When two variables have a combined affect, this is known as an interaction. If we suspect that two variables interact, we can test this hypothesis by adding their interaction to the model. We do this by adding var1*var2
to the model. This includes the variables individually also, to determine whether there really is an interaction.
model <- lm(charges ~ age + children + sex + region + bmi30*smoker, data = insurance)
summary(model)
##
## Call:
## lm(formula = charges ~ age + children + sex + region + bmi30 *
## smoker, data = insurance)
##
## Residuals:
## Min 1Q Median 3Q Max
## -18829.3 -1872.4 -1306.7 -582.2 24710.6
##
## Coefficients:
## Estimate Std.

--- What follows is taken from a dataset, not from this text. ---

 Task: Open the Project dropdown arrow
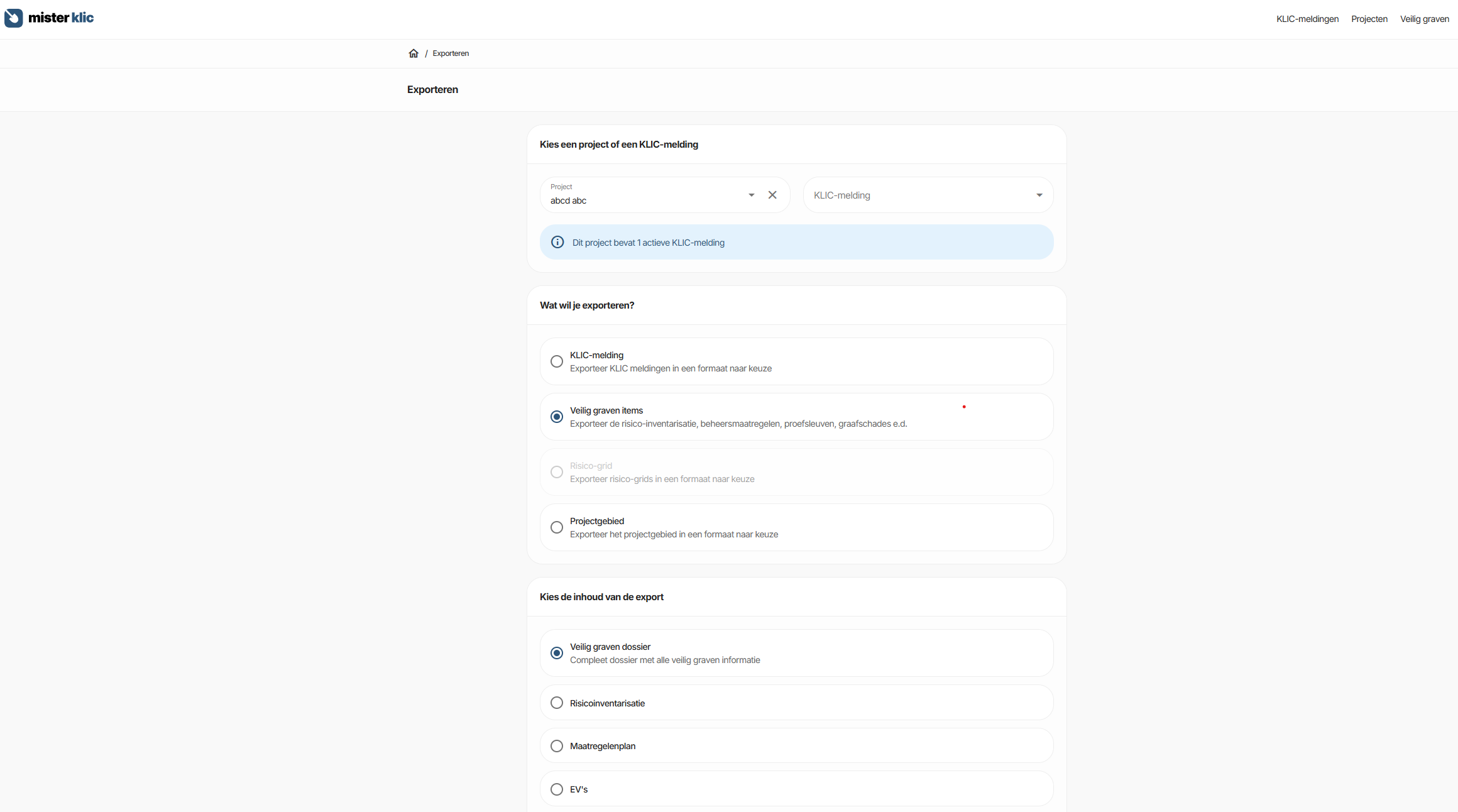click(x=751, y=195)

Error t value Pr(>|t|)
## (Intercept) -1954.749 468.687 -4.171 3.23e-05 ***
## age 265.486 8.812 30.126 < 2e-16 ***
## children 524.041 102.338 5.121 3.49e-07 ***
## sexmale -479.924 247.474 -1.939 0.05268 .

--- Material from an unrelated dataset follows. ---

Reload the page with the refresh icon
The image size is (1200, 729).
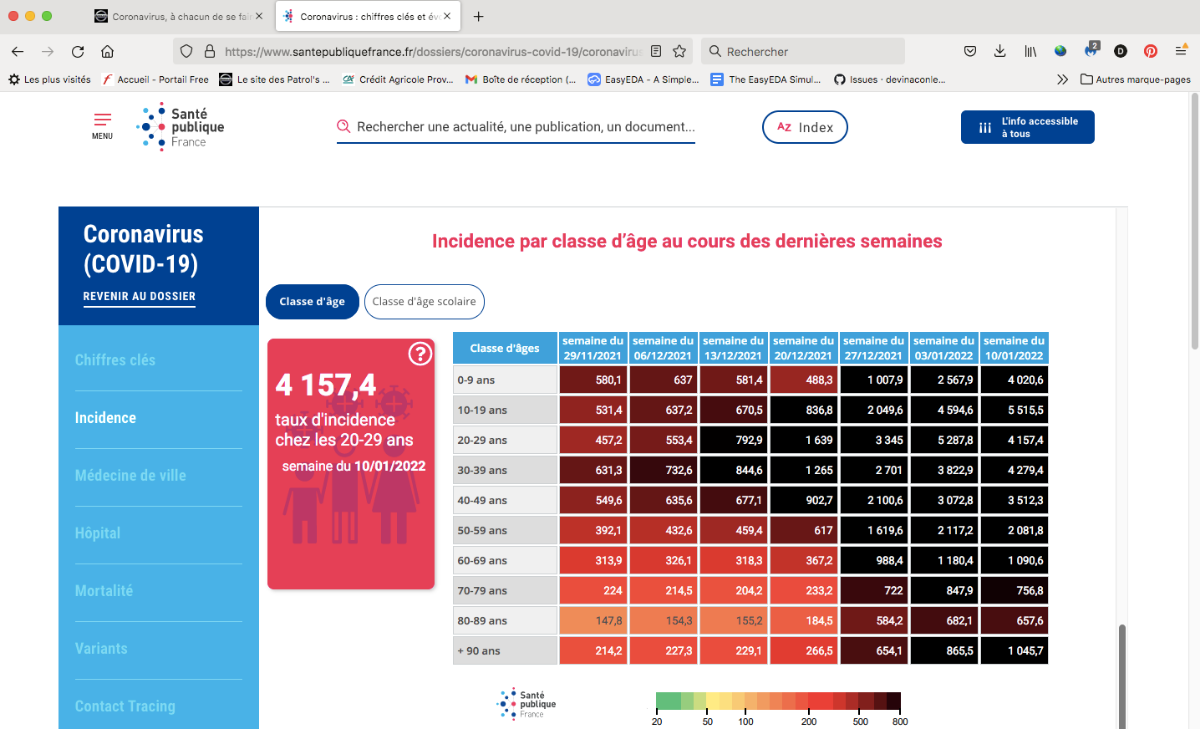77,52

## regionnorthwest -278.942 353.726 -0.789 0.43050
## regionsoutheast -587.138 348.845 -1.683 0.09259 .
## regionsouthwest -1160.701 354.505 -3.274 0.00109 **
## bmi30 201.748 281.354 0.717 0.47346
## smokeryes 13360.059 445.408 29.995 < 2e-16 ***
## bmi30:smokeryes 19856.483 612.121 32.439 < 2e-16 ***
## ---
## Signif. codes: 0 '***' 0.001 '**' 0.01 '*' 0.05 '.' 0.1 ' ' 1
##
## Residual standard error: 4502 on 1328 degrees of freedom
## Multiple R-squared: 0.8627, Adjusted R-squared: 0.8618
## F-statistic: 927.4 on 9 and 1328 DF, p-value: < 2.2e-16
26.5 Putting it all Together: An Impoved Regression Model
To imporve our model performance, we had added:
- An interaction term for both
bmi30
andsmoker
. - A square term for age.
- An indicator for obesity.
We’ll train the model again using the lm()

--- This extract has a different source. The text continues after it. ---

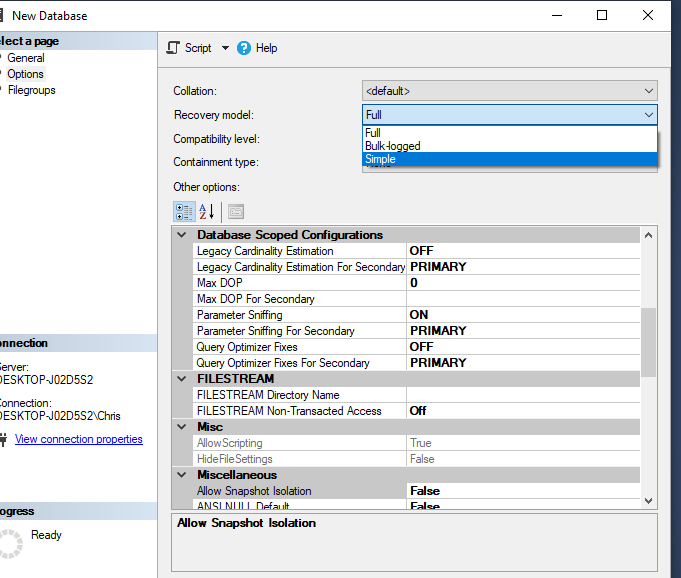Collapse the FILESTREAM section
The height and width of the screenshot is (578, 681).
click(182, 379)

function, but this time we’ll add the newly constructed variables and the interaction term:
model2 <- lm(charges ~ age + age2 + bmi + bmi30 + children + sex + smoker + bmi30*smoker + region, data = insurance)
summary(model2)
##
## Call:
## lm(formula = charges ~ age + age2 + bmi + bmi30 + children +
## sex + smoker + bmi30 * smoker + region, data = insurance)
##
## Residuals:
## Min 1Q Median 3Q Max
## -17296.4 -1656.0 -1263.3 -722.1 24160.2
##
## Coefficients:
## Estimate Std. Error t value Pr(>|t|)
## (Intercept) 134.2509 1362.7511 0.099 0.921539
## age -32.6851 59.8242 -0.546 0.584915
## age2 3.7316 0.7463 5.000 6.50e-07 ***
## bmi 120.0196 34.2660 3.503 0.000476 ***
## bmi30 -1000.1403 422.8402 -2.365 0.018159 *
## children 678.5612 105.8831 6.409 2.04e-10 ***
## sexmale -496.8245 244.3659 -2.033 0.042240 *
## smokeryes 13404.6866 439.9491 30.469 < 2e-16 ***
## regionnorthwest -279.2038 349.2746 -0.799 0.424212
## regionsoutheast -828.5467 351.6352 -2.356 0.018604 *
## regionsouthwest -1222.6437 350.5285 -3.488 0.000503 ***
## bmi30:smokeryes 19810.7533 604.6567 32.764 < 2e-16 ***
## ---
## Signif. codes: 0 '***' 0.001 '**' 0.01 '*' 0.05 '.' 0.1 ' ' 1
##
## Residual standard error: 4445 on 1326 degrees of freedom
## Multiple R-squared: 0.8664, Adjusted R-squared: 0.8653
## F-statistic: 781.7 on 11 and 1326 DF, p-value: < 2.2e-16


From the output above, it can be seen that we have increased model performance from 75% to 87% by adding these additional varibles.